Open moodysalem opened 5 years ago

moodysalem commented 5 years ago

Background

In the generated built value builder, anything not marked with @nullable throws an error on build.

Request

I want to be able to separate the validation from the build method. Sometimes I want to use built_value for immutability and type safety only, e.g. when editing a model on a form. Validation doesn't make sense in this context because often the user will still be manipulating the form and the form can transiently be in a state where the model has nullable fields. However I need to build the model to emit events to the parent angular component as the user makes changes.

Example

class Value {
  /// ...
}

class BuiltThing implements Built<BuiltThing, BuiltThingBuilder> {
  /// ...other bv stuff
  /// Not nullable, a valid BuiltThing has a value.
  Value get value;
}

@Component(
  template:'''<value-selector [(value)]="value"/>''',
  directives: [ValueSelectorComponent]
)
class ThingForm {
  @Input
  BuiltThing thing;

  @Output
  Stream<BuiltThing> thingChange => _thingChangeController.stream;

  StreamController<BuiltThing> _thingChangeController = StreamController();

  String get value => thing.value;

  /// newValue can be null, causing an error
  set value(String newValue) => _thingChangeController.add(thing.rebuild((b) => b..value = newValue));
}

Workaround

Sometimes the call to build is wrapped in a try catch and the builder is stored as state in the form. This requires more boilerplate.

The other solution is using a model just for the form, which allows nullable for all the fields that can be transiently nullable, and writing converters to translate between the two models. This also requires more boilerplate.

Solutions

The validation concern may make sense to be moved into a separate package and @nullable validation could be entirely removed from built_value.

Or this could be exposed as an optional flag validate: true on the annotation.
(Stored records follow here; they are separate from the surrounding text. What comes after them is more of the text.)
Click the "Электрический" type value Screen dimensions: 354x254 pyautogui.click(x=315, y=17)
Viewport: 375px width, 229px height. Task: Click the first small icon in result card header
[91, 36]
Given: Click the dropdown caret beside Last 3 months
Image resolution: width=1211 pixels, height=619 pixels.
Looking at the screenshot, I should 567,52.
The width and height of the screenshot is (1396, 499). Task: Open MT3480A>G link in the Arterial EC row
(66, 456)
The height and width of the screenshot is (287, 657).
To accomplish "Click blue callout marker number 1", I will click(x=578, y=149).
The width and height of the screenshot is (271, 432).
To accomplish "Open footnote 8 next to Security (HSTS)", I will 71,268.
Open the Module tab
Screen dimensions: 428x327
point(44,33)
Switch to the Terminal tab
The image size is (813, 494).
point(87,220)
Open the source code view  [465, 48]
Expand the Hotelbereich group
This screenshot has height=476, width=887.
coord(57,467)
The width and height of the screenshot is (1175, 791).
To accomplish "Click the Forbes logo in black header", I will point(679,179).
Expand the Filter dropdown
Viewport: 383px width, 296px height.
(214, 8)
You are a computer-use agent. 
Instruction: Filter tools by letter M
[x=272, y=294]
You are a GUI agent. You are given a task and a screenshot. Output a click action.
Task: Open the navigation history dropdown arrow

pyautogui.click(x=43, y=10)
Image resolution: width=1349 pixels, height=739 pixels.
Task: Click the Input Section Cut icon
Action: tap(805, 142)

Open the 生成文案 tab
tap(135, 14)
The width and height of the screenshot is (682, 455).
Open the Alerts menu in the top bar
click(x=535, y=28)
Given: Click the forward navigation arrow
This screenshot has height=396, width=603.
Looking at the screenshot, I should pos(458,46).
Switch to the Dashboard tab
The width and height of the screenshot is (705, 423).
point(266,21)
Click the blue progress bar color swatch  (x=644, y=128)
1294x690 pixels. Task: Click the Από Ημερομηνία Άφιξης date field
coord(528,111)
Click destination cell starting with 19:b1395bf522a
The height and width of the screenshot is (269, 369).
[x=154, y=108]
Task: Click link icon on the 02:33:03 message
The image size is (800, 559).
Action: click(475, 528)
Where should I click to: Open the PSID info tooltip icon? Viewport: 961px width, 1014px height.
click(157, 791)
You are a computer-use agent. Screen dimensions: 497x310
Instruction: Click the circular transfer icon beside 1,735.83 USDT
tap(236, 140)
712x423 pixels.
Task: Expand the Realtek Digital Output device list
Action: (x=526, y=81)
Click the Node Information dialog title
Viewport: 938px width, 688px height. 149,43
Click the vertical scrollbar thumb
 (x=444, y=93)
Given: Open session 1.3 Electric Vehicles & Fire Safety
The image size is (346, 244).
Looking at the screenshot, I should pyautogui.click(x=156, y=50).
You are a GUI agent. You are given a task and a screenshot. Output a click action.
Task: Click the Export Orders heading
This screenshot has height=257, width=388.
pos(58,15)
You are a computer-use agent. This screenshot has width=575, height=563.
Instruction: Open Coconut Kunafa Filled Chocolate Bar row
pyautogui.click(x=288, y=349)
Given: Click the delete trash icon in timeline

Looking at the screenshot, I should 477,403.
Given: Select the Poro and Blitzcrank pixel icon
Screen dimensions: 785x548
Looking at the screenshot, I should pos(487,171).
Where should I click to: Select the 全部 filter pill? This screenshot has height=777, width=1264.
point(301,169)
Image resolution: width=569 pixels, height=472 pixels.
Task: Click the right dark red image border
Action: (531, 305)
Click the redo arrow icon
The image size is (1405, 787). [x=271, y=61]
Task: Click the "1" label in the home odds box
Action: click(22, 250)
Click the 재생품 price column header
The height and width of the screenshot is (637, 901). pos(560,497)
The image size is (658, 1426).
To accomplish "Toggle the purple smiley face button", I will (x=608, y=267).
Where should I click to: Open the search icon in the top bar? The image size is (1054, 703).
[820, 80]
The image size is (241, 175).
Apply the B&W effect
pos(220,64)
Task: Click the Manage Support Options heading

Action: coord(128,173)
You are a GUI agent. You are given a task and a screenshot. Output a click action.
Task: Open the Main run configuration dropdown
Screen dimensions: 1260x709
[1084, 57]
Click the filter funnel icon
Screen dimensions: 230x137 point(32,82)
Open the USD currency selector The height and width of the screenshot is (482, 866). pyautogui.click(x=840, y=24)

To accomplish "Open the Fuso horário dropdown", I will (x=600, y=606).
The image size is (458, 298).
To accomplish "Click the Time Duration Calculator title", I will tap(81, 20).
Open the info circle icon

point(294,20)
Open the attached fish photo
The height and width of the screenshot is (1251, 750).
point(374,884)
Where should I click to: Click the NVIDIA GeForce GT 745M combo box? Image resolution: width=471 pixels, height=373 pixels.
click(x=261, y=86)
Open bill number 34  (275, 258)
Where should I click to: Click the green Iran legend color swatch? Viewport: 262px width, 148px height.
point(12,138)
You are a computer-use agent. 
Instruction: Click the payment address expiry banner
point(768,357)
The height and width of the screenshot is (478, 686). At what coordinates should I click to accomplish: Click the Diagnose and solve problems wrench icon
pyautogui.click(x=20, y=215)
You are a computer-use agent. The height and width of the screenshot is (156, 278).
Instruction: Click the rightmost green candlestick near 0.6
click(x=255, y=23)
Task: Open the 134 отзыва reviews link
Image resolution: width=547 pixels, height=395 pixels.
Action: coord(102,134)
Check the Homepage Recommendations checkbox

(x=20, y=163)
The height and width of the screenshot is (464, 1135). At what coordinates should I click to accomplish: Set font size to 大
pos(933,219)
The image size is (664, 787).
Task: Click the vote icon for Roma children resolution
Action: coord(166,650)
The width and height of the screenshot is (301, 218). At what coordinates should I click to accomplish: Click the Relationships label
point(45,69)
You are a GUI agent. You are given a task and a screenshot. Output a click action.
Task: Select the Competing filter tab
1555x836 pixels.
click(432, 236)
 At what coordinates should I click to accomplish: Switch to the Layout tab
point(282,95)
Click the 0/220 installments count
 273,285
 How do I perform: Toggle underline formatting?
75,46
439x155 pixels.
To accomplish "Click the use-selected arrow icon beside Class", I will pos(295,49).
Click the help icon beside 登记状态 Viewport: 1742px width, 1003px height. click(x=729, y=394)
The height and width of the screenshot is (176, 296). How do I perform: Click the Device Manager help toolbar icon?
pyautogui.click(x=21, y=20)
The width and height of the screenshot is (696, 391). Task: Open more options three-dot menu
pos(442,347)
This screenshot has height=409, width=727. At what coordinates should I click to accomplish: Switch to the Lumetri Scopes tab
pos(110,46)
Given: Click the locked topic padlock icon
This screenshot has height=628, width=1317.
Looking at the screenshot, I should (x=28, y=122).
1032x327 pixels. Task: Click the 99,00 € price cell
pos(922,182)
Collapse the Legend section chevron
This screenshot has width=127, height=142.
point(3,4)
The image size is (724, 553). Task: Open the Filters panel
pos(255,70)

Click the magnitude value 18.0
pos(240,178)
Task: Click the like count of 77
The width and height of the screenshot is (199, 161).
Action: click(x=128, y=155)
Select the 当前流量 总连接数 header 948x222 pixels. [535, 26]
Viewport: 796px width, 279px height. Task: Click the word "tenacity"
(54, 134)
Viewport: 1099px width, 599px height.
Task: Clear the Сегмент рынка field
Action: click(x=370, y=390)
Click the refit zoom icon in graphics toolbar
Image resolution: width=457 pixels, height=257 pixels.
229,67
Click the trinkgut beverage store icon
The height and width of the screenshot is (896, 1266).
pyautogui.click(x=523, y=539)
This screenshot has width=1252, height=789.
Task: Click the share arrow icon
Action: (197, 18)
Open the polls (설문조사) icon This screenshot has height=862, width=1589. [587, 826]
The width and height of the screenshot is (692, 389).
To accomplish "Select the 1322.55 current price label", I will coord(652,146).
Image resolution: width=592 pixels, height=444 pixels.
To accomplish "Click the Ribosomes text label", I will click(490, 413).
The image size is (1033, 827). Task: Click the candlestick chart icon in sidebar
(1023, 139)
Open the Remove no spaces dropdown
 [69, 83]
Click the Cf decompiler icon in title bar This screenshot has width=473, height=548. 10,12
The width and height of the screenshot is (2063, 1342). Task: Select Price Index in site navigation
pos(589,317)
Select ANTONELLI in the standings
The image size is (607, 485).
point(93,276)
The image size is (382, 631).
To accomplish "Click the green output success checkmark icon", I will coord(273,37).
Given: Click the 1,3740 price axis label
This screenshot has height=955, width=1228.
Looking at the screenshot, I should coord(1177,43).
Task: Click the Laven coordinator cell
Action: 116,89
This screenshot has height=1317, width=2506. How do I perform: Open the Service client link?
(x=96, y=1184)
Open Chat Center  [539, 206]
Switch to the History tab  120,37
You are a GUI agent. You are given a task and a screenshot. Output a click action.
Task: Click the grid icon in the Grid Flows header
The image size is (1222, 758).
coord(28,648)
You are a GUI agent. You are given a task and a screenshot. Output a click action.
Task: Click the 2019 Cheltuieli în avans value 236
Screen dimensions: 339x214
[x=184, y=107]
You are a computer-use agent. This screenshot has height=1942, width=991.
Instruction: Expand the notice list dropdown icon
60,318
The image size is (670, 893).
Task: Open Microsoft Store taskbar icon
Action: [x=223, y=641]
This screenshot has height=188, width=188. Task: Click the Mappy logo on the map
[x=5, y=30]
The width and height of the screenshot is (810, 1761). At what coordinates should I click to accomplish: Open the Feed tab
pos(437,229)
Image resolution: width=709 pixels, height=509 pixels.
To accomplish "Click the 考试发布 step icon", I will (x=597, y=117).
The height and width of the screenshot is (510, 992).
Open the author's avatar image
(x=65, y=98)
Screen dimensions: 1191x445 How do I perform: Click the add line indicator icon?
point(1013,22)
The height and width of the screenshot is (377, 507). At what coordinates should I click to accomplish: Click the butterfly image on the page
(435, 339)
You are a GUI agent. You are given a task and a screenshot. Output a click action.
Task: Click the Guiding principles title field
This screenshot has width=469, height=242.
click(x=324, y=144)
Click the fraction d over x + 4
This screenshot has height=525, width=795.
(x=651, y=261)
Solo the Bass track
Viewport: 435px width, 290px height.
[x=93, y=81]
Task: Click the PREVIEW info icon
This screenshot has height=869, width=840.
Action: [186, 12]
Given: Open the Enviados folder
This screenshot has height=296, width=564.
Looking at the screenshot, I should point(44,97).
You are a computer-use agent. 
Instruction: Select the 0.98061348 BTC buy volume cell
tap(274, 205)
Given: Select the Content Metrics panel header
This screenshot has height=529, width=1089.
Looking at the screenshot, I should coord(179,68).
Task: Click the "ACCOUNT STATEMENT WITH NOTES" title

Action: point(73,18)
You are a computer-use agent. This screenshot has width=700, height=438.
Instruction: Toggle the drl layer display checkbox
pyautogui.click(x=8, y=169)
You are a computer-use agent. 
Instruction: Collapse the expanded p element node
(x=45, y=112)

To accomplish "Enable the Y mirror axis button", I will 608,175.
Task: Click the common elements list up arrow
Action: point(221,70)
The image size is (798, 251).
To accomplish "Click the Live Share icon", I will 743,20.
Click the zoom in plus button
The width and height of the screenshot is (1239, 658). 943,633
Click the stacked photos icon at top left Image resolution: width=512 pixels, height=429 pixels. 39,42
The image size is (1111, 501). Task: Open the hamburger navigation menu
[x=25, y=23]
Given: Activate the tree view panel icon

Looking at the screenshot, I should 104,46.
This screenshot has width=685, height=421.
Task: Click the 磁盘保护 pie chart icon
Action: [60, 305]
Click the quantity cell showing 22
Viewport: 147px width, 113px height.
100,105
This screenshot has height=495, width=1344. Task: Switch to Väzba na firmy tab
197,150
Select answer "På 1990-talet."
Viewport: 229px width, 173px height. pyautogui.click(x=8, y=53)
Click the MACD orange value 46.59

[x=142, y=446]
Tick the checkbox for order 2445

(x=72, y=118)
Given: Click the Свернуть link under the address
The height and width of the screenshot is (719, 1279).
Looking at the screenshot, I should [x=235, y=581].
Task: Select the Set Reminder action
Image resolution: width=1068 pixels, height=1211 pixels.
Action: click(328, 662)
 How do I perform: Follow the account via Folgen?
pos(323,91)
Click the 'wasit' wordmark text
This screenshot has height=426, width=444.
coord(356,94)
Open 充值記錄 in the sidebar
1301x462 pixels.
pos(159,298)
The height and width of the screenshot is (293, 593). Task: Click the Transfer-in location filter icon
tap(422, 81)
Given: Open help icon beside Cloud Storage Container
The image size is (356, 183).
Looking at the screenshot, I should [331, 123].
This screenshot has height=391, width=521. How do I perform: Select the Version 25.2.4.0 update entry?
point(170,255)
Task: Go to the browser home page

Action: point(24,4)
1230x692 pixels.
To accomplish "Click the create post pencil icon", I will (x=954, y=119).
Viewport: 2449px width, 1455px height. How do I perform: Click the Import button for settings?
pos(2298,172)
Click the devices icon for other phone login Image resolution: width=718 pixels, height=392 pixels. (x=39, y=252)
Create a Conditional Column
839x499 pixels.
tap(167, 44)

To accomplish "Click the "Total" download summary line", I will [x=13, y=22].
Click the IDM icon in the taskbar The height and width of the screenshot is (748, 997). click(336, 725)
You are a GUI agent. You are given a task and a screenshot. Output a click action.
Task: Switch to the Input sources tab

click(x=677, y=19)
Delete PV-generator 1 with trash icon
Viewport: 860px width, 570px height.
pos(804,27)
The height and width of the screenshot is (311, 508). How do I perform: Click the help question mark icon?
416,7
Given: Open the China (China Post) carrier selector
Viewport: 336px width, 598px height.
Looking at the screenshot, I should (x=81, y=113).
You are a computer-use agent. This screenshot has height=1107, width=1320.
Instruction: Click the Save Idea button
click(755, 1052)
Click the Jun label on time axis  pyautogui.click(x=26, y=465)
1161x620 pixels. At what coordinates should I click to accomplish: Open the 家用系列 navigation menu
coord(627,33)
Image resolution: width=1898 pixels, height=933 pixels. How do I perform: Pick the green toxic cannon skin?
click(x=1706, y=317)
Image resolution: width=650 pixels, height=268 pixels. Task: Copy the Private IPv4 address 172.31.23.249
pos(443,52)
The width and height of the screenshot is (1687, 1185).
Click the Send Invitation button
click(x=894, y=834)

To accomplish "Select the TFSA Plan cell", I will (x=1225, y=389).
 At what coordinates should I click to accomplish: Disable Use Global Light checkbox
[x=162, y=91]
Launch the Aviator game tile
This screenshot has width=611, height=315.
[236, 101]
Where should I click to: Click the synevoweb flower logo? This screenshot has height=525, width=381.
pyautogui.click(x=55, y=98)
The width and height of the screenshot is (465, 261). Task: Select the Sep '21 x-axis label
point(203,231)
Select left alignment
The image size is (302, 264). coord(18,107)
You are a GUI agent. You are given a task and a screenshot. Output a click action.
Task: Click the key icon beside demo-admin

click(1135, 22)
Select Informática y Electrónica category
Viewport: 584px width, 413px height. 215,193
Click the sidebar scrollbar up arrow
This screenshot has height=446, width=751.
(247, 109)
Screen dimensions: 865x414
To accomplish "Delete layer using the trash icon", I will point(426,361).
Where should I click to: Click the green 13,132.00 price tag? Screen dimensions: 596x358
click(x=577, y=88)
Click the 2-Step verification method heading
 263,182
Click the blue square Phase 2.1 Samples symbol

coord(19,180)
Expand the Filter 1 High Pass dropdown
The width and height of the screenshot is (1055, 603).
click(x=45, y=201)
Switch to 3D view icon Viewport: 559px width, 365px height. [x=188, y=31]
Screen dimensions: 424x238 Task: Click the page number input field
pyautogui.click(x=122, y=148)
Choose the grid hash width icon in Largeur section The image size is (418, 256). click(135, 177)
I would expect additional validations could be added (empty, minLength, min for numbers, etc.), including custom validation for custom types, for example... @customValidate((value) => value.startsWith('abc'))

joshua-i commented 5 years ago

I think this is the correct behavior for built_value. Autovalue in java does the same thing: https://github.com/google/auto/blob/master/value/userguide/howto.md#nullable In general, it feels correct to me to do null checking before building a value. I think nullability is a special kind of constraint, which is why some languages (including possibly dart in the future) make it part of the type system.

So for me, this is more a question of the right way to use built_value with angular forms, and whether we should mark things as nullable in order to be able to represent some transient state of the form in which a field is not filled in. And if there was a separate validation-by-annotation framework for built_value, I don't know that we'd prefer it over angular forms validations.

moodysalem commented 5 years ago

That's fair, in TypeScript I might use a Partial<ThingInterface> or Nullable<ThingInterface> type to represent what I edit in the form to make all the fields optional. Maybe we can generate additional models with nullables and converters for forms?

davidmorgan commented 5 years ago

Thanks! This is a tricky problem. I'm definitely open to suggestions.

FWIW, the convention for additional validation is to write it in the constructor of the value type. This is then checked on instantiation, in the same manner.

The plan for nullability going forward is that we will switch to using the upcoming language feature, i.e. @nullable today will map onto a nullable type. So we don't have a whole lot of freedom to experiment right now. Maybe it makes sense to take another look at this when the language changes have landed.

micimize commented 4 years ago

Sometimes the call to build is wrapped in a try catch and the builder is stored as state in the form. This requires more boilerplate.

This seems like the right abstraction to me. It can be generalized, and bounds the scope of an invalid value.

Though, one issue for me is I'd much prefer for build to collect BuiltValueNullFieldErrors, and then throw, so that it could actually be used for field validation.